Due to our Dataflow Architecture and three-tier memory system, SambaNova RDUs are the only solution that is able to scale to large models, maintain fast decode tokens per second, and remain reconfigurable without a large infrastructure footprint.

Moreover, because of the system’s efficiency, it is able to fit in most existing data centers around the world, while delivering very competitive performance for agents. The three-tier architecture uniquely uses the right memory for each of these use cases.

  • SRAM enables operator fusion to generate tokens.
  • HBM enables cost-effective scale to store model weights on the KV cache that can be streamed to SRAM.
  • DDR enables cost-effective prompt caching for agentic workloads to help reduce the TTFT for long-chained agents.

How to Get Started with RDUs

While the industry is just starting to talk about disaggregated inference with hybrid architectures, it is a complicated technique that only makes sense at sufficient scale and the most complicated agentic workflows. For inference providers who are looking to explore this capability, connect with our expert team on how we can collaborate together.

For those just looking to differentiate their infrastructure with faster inference,

SambaNova’s SN40L RDUs already provide fantastic performance for coding agents with models like MiniMax. You can try these on SambaCloud today in our Developer Tier.

For Inference service providers, connect with our team to see how you can integrate SambaStack with our existing inference engine.

 

FAQs

What is hybrid AI architecture? 

Hybrid AI architecture refers to combining different types of hardware, such as GPUs and RDUs, within the same system to optimize different stages of AI workloads, particularly for large-scale inference and agentic AI.

Why is hybrid AI architecture important for agentic AI?

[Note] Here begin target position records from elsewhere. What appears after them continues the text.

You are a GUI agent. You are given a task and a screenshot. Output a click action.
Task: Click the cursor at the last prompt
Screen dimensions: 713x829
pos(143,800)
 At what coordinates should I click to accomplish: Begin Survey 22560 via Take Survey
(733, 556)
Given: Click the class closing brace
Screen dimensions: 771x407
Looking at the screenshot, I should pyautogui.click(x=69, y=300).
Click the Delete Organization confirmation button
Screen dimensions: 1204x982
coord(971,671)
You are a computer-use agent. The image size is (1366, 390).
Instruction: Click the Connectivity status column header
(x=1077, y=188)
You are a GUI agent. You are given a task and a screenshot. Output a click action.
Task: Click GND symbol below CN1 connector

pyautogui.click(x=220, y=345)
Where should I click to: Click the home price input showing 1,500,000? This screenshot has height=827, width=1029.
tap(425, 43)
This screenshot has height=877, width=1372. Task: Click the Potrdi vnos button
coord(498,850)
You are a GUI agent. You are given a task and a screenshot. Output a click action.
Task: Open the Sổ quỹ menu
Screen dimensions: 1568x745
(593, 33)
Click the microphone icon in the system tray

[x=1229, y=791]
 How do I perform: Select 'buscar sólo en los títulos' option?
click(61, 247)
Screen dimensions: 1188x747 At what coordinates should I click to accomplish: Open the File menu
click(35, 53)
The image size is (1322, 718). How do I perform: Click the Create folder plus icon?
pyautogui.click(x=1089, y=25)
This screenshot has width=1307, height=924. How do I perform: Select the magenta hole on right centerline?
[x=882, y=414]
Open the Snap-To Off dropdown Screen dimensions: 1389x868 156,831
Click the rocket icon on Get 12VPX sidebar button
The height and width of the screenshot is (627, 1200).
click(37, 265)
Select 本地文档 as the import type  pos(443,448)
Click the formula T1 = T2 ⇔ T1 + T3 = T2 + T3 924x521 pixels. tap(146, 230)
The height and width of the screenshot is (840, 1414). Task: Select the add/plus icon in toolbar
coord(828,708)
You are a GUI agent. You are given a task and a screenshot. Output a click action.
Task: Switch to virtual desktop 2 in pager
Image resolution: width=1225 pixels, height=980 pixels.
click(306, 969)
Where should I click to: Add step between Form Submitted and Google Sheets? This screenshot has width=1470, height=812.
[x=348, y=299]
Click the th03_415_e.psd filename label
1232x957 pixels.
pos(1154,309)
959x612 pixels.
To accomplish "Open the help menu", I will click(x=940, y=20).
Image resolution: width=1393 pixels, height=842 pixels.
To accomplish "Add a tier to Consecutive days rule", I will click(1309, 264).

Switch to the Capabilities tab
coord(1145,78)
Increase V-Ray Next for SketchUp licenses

Agentic AI requires both high compute performance and fast token generation. Hybrid architectures enable this by assigning compute-heavy tasks to GPUs and memory-intensive tasks like decoding to specialized hardware.

What is the difference between prefill and decode in AI inference?

Prefill processes input tokens in parallel to build context and is compute-intensive, while decode generates output tokens sequentially and is limited by memory bandwidth and data movement.

What is disaggregated inference in hybrid AI architecture?

Disaggregated inference separates prefill and decode across different hardware systems, allowing GPUs to handle prefill and RDUs to efficiently generate tokens during decode.

Why is decoding the main bottleneck in AI inference?

Decode is bottlenecked by memory access rather than compute, as each token generation requires loading model weights and context, making efficient data movement critical for performance.